The telecommunications sector faces a stagnant financial outlook as capital shifts toward artificial intelligence and space infrastructure. While cloud hyperscalers are projected to spend $1 trillion on AI data center infrastructure in 2026 alone, global telecom operators are expected to invest only $500 billion in 6G over the next decade. This shift highlights a growing divide between hyper-commoditized connectivity services and the high-value distribution of AI intelligence.
Recent market activity underscores a massive reallocation of capital away from traditional connectivity toward AI and space ventures. SpaceX recently went public with an initial valuation of $1.77 trillion at $135 per share, which quickly surged to $2.1 trillion in live trading. Simultaneously, AI firms are reaching unprecedented valuations, with Anthropic secured at $965 billion ahead of its IPO and OpenAI targeting an $850 billion valuation. This financial momentum is supported by cloud hyperscalers who are set to invest $1 trillion in AI data center infrastructure in 2026 alone.

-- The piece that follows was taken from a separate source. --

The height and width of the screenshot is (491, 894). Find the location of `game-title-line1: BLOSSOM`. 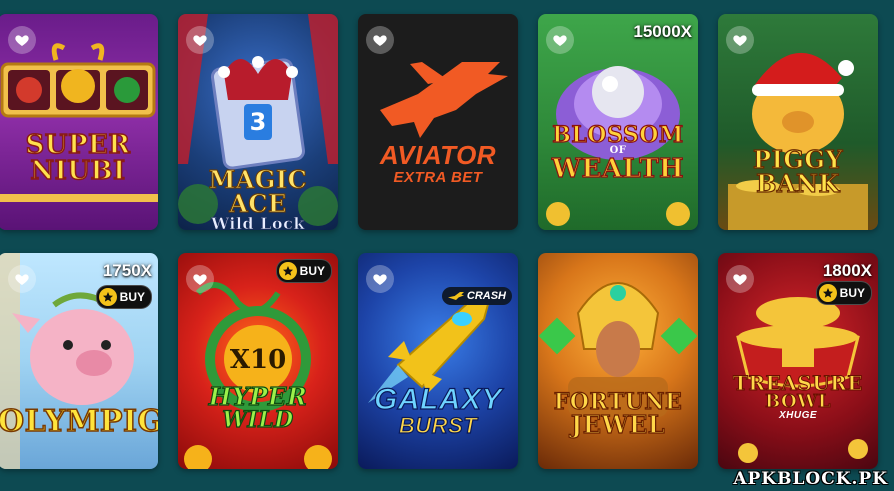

In contrast, the telecommunications industry is struggling with flat growth and a 5G capex hangover. Projections from the Dell’Oro Group indicate that global operators will spend approximately $500 billion on 6G infrastructure over the next ten years, yet the broader network equipment market is only expected to see a 1% compound annual growth rate (CAGR). Furthermore, total telco revenues are forecasted to grow at a modest 3% over the next decade. While 6G will introduce technical improvements such as the use of 7GHz spectrum and improved radio performance to lower the cost per bit, these are viewed as operational efficiencies rather than revenue drivers.

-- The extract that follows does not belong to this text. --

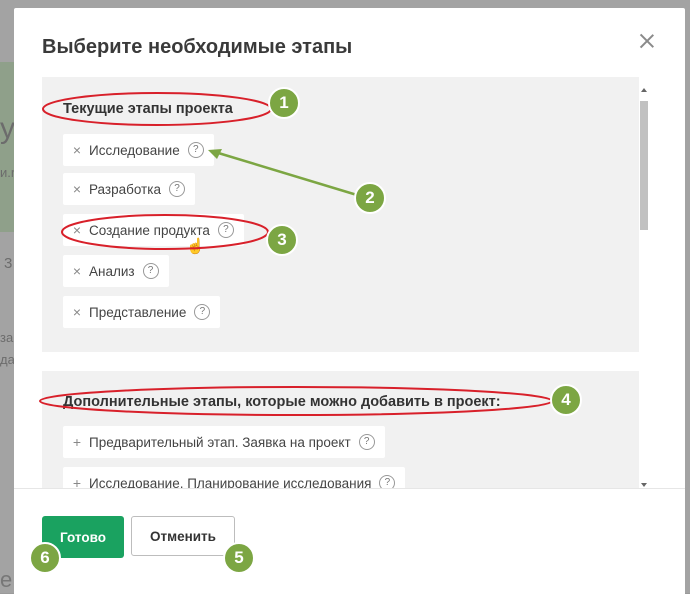 The height and width of the screenshot is (594, 690). What do you see at coordinates (644, 485) in the screenshot?
I see `scroll-down-icon` at bounding box center [644, 485].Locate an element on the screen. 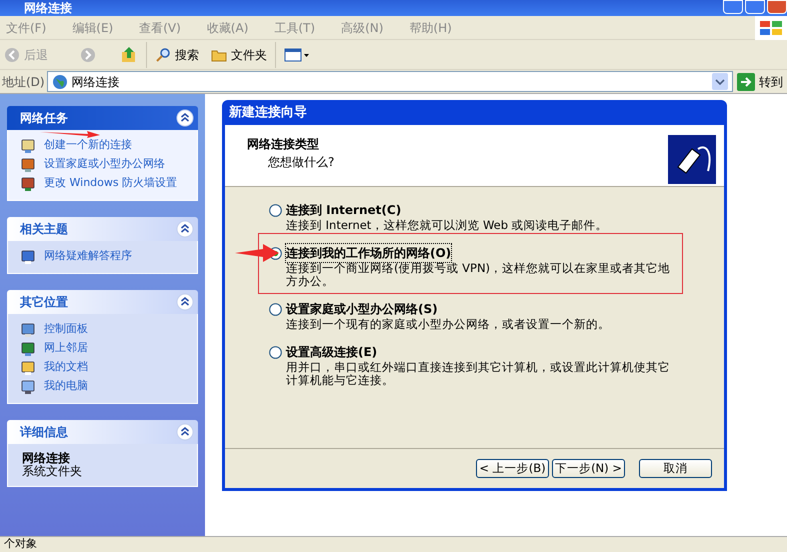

The analysis suggests that the industry's future lies in redefining its core business from connectivity to distribution. Because consumers and enterprises are unwilling to pay a premium for faster data pipes, connectivity has become a hyper-commoditized utility. To capture value in the trillion-dollar AI economy, telecom operators must position themselves as the last-mile delivery system for intelligence. This involves a strategic pivot toward distributing AI agents and semantic compute to the network edge, acting as the essential physical delivery mechanism for centralized AI power generated by hyperscalers.